Before starting ventilator therapy, it is not possible to reliably predict which patients will experience these limitations. In general, the likelihood of developing eye muscle paralysis (ophthalmoplegia) is increased if ALS is already progressing rapidly (high progression) prior to ventilation or if there were already there were (subtle) signs of slowed eye movement or a reduced range of motion in the eye muscles.

Another challenge associated with invasive ventilation is the need for “ventilator care.” Providing nursing care for an ALS patient on invasive ventilation requires 24-hour care by qualified staff. The increased scope of care is perceived differently by patients (and their families). On the one hand, care provided by a specialized nursing team significantly reduces the burden of treating and caring for an ALS patient. At the same time, 24-hour care can be perceived as a reduction in self-determination and privacy.

The “dependence” on medical technology and other people (caregivers) is exacerbated by invasive ventilation and can place a psychosocial burden on those affected and their loved ones. The setting for invasive ventilation varies widely. Ventilation at home (in the patient’s own residence) cannot be guaranteed in every case.

The factors determining the feasibility of mechanical ventilation in the “home environment” are also very complex (region, living conditions, availability of nursing staff, coverage of costs, and the patient’s attitude). Invasive ventilation is increasingly being provided in shared living arrangements (a private room within a shared apartment) or in long-term care facilities.

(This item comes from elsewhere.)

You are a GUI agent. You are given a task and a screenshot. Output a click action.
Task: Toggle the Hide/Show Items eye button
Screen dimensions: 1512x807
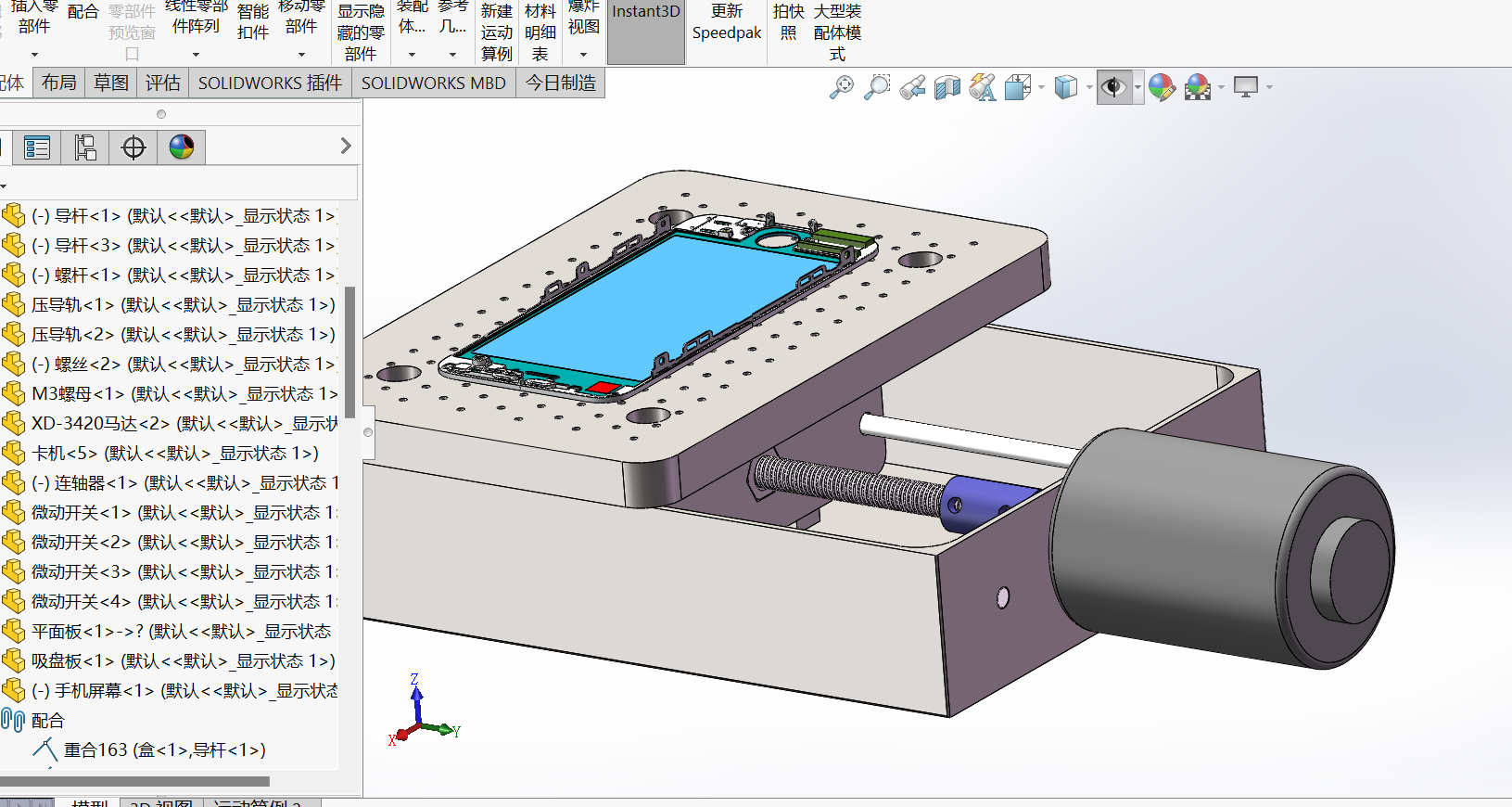[x=1113, y=87]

As a result, invasive ventilation requires patients to leave their original home environment and move to a new setting (shared living arrangement, long-term care facility). For some patients, the need to leave their familiar home environment in order to undergo invasive ventilation is a reason to reject ventilator therapy.

Overall, the decision-making process regarding invasive ventilation is highly complex and is influenced equally by medical and social factors. The progression of the disease despite ventilation and the psychosocial burdens associated with invasive ventilation represent the difficulties and thus, for the majority of those affected, a “counterargument” against invasive ventilation.